Consignes de l'exercice
1 - Selon l'article sur les pluies du golfe de Naples, de quoi l'île d'Ischia est-elle presque entièrement constituée ?
2 - Prolongez l'article sur les pluies du golfe de Naples à la suite de sa dernière phrase.

Texte fourni

______________________________

Les actualités du 26 octobre 1910
Des pluies cataclysmiques dévastent le Golfe de Naples
Rome, 25 octobre. A peine le midi de l'Italie achevait de se débarrasser de l'épidémie cholérique qu'un nouveau malheur tombe sur la région napolitaine sous forme de cyclones, de trombes, d'ouragans, de raz-de-marée qui entraînent des incendies, des écroulements d'édifices et de maisons, des morts d'hommes. L'écho de cette nouvelle catastrophe est arrivé hier à Rome dans l'après-midi et la capitale a repris la physionomie d'agitation et de consternation qui naguère l'endeuilla à l'occasion des tremblements de terre de Calabre et de Sicile.
Jusqu'à une heure tardive de la nuit, les nouvelles sinistres jusqu'au fantastique se succédaient : l'impossibilité de communications immédiates avec les localités éprouvées donnait carrière a toutes les suppositions et à toutes las craintes. On racontait que la moitié d'Ischia avait sombré dans les eaux, chose matériellement impossible, car, on le sait, Ischia est presque entièrement constituée par une haute et large montagne. On parlait tantôt de mille victimes, tantôt de l'ensevelissement de villes entières.

______________________________

Items présentés

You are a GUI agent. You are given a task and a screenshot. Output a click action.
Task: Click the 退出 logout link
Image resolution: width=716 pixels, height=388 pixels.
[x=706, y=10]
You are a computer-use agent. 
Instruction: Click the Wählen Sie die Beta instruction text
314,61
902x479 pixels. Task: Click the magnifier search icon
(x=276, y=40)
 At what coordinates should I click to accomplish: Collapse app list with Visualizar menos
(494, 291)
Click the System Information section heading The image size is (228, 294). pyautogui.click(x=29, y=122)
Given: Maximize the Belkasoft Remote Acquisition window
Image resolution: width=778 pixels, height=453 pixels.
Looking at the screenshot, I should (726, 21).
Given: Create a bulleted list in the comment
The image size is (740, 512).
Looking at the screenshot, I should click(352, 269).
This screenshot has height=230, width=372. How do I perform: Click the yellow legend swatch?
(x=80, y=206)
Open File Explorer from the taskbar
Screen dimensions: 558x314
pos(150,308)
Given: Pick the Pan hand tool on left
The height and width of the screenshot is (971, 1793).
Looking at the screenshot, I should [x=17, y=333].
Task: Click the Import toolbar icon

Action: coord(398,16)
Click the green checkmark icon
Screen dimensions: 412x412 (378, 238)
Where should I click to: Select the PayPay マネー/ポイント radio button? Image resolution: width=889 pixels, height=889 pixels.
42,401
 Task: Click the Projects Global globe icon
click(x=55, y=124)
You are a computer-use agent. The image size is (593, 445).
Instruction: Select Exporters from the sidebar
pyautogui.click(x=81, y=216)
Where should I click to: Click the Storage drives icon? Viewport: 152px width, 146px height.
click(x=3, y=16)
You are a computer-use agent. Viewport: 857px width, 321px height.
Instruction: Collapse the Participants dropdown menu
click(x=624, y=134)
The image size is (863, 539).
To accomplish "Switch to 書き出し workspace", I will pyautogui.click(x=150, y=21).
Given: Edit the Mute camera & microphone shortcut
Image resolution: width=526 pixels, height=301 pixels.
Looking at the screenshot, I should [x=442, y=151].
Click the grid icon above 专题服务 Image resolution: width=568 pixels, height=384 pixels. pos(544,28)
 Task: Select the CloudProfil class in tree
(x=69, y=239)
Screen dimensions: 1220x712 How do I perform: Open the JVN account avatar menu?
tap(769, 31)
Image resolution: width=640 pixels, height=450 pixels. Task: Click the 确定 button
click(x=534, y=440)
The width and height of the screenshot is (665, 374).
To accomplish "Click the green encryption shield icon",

______________________________

Réponses aux tâches
1 - D'une haute et large montagne.

2 -
Ce qui rendait toutes les légendes possibles, c'était que Naples aussi était privée de nouvelles comme Rome, se trouvait au milieu même des pays éprouvés et a subi une part importante de l'épreuve. L'impression ressentie hier dans cette ville dépassa même le sentiment de terreur inspiré par les éruptions du Vésuve, car lors d'une éruption le danger est précis, visible, fixé dans une région connue, tandis qu'hier il semblait que la nature entière fût bouleversée presque par-delà les horizons. Des montagnes d'eau s'élevaient sur le golfe, des masses liquides s'abattaient sur les quartiers qui longent la mer. Des tourbillons de nuées sombres, subitement illuminées par des éclairs, enveloppaient les iles du golfe enchanté et les quelques barques et voiliers qui rentraient épouvantés, ayant avec peine échappé au naufrage, semaient l'affolement parmi la population.
Pendant plusieurs heures on a cru que Amalfi, Capri, Procida, Pouzzoles, Baia, le cap Misene, Ischia surtout étaient complètement dévastés. Dans la journée seulement on put être rassuré sur Capri, Sorrento et le golfe de Pouzzoles, mais aucune nouvelle précise ne venait d'Ischia : or cette île admirable est pendant l'automne un lieu de villégiature et de cure très fréquenté par les Napolitains, notamment Casamicciola, favorable aux rhumatismes; Renan jadis alla y chercher remède à ses douleurs. Il y écrivit Caliban, le pendant de la Tempête shakespearienne. Casamicciola était même plus fréquentée cette année par suite des menaces du choléra qui avaient fait éviter Naples. On se rappelait hier qu'il y a quelque vingt ans tout Ischia et Casamicciola avaient été ravagées par une convulsion naturelle.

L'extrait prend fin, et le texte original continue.